Dana Nessel became the first Democratic attorney general in Michigan in 16 years and has reversed her GOP predecessor, Bill Schuette, on a number of multi-state actions.
In her first year in office, Nessel withdrew from 28 federal cases, including ones siding with conservatives on the Affordable Care Act (ACA), LGBTQ rights, abortion, campaign finance reform and voting rights for felons.
Nessel told reporters at a roundtable this week that upon taking office in January, there were a lot of cases that Schuette had signed onto that she wasn’t aware of.
“I didn’t know about it and I think most of us didn’t know about it because he didn’t issue press releases … and they weren’t widely known to the public,” she said.
The state also formally joined 12 cases challenging the President Trump administration on clean power plant rules, the contraception mandate, the “public charge” rule for immigrants and more. Nessel has signed amicus briefs or letters of support for several more.
Nessel said her administration is “more vocal” about joining suits than Schuette’s was, which she said was “a little more under the radar.”
“We’ve taken a different approach. I think that every time that we join a lawsuit, we make a note to the public that we’ve done so,” Nessel said.
At the outset of her press conference, Nessel said that she wanted to take the attorney general office “back philosophically to where it was under Democrat Frank Kelley, the “Eternal General.”

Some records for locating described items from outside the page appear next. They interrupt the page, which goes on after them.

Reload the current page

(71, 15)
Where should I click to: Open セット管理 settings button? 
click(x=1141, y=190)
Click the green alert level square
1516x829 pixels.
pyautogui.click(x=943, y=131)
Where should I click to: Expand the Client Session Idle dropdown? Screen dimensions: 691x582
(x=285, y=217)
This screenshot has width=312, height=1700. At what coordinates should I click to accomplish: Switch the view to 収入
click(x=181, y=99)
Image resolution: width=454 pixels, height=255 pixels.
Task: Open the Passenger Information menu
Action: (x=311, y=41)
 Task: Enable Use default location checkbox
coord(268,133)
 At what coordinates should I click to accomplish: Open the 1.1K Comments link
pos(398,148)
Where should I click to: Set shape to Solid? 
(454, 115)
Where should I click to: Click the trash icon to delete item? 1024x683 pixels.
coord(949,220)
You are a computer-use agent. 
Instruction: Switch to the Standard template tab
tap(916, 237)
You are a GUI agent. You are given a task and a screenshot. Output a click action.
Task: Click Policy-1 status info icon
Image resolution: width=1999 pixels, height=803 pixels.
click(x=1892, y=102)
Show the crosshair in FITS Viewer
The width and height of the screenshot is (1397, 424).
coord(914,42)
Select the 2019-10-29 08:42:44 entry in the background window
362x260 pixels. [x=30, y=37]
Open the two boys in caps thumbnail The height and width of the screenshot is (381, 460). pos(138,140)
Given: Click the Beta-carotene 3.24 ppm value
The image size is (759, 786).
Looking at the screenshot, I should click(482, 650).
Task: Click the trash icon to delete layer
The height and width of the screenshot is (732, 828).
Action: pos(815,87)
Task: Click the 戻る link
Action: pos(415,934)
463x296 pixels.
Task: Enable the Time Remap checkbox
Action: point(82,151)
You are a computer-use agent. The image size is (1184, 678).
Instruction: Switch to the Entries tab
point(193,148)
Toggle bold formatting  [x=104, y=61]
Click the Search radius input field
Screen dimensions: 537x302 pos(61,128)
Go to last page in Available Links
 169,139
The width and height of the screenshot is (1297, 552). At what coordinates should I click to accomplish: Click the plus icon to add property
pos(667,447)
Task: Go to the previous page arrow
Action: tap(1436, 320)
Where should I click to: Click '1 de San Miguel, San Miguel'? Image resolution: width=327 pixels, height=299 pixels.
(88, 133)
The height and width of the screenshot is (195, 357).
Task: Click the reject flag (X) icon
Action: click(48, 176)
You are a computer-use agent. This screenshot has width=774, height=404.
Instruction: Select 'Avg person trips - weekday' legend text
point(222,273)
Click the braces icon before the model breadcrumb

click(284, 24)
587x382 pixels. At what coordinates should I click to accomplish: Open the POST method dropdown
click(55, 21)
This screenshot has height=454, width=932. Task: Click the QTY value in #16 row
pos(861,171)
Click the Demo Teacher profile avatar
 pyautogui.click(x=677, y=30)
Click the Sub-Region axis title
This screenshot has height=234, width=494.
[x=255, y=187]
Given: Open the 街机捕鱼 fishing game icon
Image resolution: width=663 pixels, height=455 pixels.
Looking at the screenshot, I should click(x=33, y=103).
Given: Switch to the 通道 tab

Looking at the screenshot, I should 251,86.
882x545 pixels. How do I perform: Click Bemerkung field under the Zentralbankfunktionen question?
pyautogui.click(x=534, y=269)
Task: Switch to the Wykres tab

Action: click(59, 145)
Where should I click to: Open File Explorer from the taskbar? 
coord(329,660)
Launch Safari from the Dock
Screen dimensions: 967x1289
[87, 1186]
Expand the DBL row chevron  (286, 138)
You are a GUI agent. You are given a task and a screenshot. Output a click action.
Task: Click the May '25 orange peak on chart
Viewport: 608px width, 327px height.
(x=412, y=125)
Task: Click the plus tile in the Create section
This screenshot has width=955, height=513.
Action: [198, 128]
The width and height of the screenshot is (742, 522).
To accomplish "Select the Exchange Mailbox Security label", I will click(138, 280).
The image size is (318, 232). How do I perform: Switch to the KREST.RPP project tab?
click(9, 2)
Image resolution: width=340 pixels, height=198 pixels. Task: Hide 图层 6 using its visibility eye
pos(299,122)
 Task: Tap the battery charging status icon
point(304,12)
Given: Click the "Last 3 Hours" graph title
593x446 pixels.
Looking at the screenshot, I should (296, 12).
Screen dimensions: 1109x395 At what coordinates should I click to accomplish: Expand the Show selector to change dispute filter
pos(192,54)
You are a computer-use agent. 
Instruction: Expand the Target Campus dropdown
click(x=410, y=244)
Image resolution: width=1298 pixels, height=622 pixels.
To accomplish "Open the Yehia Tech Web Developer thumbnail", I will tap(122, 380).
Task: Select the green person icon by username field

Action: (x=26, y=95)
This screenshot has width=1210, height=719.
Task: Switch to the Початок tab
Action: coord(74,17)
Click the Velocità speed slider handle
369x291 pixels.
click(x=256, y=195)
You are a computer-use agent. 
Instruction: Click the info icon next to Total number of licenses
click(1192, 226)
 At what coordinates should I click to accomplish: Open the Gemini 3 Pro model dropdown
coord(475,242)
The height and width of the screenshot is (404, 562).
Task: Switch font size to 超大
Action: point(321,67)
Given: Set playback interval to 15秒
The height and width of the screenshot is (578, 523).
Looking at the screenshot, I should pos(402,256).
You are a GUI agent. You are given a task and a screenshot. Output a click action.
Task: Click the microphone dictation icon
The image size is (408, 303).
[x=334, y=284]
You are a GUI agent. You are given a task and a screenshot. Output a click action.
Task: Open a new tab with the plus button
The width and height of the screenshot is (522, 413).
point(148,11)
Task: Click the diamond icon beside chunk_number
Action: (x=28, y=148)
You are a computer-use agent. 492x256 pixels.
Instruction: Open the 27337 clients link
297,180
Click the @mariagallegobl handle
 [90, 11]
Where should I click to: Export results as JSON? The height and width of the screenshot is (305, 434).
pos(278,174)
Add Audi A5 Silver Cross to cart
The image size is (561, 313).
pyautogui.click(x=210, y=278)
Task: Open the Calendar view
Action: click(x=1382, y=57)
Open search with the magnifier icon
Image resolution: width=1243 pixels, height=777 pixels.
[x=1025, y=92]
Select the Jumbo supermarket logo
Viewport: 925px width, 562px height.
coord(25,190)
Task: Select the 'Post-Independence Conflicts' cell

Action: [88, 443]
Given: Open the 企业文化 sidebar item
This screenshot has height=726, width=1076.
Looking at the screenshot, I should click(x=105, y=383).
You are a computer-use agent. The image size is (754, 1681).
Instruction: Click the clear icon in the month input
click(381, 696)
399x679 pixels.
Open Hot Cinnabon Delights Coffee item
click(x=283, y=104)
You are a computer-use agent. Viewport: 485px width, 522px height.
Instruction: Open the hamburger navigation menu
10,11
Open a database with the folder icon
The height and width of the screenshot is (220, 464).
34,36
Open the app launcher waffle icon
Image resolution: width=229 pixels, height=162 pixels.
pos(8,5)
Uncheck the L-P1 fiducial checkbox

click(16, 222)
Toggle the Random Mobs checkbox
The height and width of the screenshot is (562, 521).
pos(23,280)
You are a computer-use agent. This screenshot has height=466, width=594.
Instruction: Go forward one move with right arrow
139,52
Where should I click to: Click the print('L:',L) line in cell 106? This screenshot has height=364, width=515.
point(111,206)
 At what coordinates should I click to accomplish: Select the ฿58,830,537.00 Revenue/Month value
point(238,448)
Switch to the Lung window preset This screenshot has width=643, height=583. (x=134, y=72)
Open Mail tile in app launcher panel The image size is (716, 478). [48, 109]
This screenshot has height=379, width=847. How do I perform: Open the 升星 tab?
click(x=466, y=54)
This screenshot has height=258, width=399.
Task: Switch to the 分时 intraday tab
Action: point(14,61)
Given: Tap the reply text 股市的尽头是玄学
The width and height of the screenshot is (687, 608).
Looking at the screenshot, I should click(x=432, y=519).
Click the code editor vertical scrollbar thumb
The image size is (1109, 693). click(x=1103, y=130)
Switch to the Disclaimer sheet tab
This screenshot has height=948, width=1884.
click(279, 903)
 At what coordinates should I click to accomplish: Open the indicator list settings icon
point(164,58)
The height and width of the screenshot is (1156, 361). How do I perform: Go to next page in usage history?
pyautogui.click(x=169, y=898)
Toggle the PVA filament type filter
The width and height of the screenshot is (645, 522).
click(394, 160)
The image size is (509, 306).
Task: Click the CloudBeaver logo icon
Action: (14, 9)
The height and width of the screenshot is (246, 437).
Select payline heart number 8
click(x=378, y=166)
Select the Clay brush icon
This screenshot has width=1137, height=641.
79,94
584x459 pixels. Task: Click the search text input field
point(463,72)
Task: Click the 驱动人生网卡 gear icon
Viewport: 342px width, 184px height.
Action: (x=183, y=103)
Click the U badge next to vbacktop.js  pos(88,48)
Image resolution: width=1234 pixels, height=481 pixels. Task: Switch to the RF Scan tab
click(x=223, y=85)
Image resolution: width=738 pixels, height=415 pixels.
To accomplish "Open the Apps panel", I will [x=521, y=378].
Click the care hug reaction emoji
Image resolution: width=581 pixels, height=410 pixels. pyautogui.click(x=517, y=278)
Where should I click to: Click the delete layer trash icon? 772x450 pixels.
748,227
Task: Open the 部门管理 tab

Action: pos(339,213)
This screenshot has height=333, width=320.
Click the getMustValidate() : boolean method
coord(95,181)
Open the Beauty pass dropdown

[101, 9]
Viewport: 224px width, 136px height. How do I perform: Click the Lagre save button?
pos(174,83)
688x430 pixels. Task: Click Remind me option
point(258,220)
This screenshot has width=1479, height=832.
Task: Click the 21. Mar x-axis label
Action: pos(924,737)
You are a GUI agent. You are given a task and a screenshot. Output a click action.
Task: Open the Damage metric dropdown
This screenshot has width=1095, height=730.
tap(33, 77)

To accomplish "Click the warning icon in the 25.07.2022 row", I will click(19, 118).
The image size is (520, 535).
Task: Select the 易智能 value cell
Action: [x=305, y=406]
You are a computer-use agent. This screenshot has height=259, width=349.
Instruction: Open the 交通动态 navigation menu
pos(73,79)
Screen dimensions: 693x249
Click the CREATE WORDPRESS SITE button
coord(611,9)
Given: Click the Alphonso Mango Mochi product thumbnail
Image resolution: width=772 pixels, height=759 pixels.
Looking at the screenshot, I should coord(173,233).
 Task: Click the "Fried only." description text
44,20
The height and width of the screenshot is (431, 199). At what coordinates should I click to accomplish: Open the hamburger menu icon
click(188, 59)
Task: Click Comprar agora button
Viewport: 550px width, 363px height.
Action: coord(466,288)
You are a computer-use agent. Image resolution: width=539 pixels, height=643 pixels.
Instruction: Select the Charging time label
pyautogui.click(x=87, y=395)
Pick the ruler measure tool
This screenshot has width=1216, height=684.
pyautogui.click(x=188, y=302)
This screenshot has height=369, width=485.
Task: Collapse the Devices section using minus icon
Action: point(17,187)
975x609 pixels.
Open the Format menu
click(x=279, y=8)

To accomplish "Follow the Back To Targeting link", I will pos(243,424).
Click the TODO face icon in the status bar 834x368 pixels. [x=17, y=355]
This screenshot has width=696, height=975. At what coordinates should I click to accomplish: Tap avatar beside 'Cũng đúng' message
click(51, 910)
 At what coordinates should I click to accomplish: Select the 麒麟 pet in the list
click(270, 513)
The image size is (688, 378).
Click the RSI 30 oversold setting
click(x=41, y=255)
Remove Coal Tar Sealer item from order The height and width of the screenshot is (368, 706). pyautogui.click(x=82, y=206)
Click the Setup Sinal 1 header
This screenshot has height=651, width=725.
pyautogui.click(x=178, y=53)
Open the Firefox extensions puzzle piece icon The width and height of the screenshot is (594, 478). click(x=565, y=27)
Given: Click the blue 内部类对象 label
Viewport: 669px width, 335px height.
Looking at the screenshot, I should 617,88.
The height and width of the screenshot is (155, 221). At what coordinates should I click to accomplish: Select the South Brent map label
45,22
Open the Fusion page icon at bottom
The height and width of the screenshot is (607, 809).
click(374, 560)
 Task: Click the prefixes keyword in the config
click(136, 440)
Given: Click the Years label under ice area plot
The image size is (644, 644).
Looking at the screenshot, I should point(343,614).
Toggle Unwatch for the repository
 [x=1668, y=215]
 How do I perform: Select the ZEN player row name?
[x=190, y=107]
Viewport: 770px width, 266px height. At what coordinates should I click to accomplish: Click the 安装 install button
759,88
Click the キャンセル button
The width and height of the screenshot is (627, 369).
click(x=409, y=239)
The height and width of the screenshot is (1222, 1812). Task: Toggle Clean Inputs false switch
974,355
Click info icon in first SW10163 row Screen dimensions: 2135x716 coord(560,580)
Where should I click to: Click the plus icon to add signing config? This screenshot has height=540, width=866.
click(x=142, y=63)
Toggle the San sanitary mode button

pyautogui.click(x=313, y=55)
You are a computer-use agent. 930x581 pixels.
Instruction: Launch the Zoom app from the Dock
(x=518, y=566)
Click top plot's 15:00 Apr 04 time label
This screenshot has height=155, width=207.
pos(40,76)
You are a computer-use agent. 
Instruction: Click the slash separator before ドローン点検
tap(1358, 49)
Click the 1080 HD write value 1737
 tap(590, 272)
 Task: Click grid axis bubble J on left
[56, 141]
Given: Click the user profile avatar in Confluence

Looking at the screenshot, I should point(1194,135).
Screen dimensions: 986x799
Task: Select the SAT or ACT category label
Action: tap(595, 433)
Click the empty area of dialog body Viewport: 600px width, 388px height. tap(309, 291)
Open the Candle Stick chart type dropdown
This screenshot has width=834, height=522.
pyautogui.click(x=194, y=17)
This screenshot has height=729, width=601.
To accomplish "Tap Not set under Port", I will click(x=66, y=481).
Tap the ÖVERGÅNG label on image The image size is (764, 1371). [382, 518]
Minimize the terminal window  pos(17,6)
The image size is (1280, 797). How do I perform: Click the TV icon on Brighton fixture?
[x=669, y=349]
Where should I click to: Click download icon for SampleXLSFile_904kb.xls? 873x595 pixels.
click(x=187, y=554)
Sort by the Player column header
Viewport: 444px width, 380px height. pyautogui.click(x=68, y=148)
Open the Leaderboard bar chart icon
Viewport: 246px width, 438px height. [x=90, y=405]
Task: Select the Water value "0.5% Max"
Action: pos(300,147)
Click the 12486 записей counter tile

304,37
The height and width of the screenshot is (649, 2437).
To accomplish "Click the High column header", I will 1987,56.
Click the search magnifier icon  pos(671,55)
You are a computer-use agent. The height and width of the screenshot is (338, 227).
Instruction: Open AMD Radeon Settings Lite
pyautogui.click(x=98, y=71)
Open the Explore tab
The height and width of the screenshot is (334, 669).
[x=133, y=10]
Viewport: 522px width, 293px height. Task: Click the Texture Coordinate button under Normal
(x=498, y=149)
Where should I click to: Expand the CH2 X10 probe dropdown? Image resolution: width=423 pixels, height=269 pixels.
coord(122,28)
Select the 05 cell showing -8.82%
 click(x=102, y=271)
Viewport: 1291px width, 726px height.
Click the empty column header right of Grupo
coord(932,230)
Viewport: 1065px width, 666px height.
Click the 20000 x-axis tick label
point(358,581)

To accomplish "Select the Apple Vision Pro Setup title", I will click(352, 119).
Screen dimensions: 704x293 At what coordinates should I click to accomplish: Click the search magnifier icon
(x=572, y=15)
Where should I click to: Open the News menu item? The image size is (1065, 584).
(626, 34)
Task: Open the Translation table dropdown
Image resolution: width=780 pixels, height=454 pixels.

“His priorities, I thought would be my priorities,” she said, rattling off a list that included the environment, civil rights and workers’ rights.
The Advance asked Nessel what the biggest difference was between her administration and that of Schuette.
(Nessel spokeswoman Kelly Rossman-McKinney interjected, “Way more fun.”)
The AG said she thinks she’s “more personally involved in our cases.”
“I can’t insert myself into 38,000 cases, but one of my policies has been: If this is anything that people might read about at some point, I want to know about it and I want to know all the details of it,” Nessel said.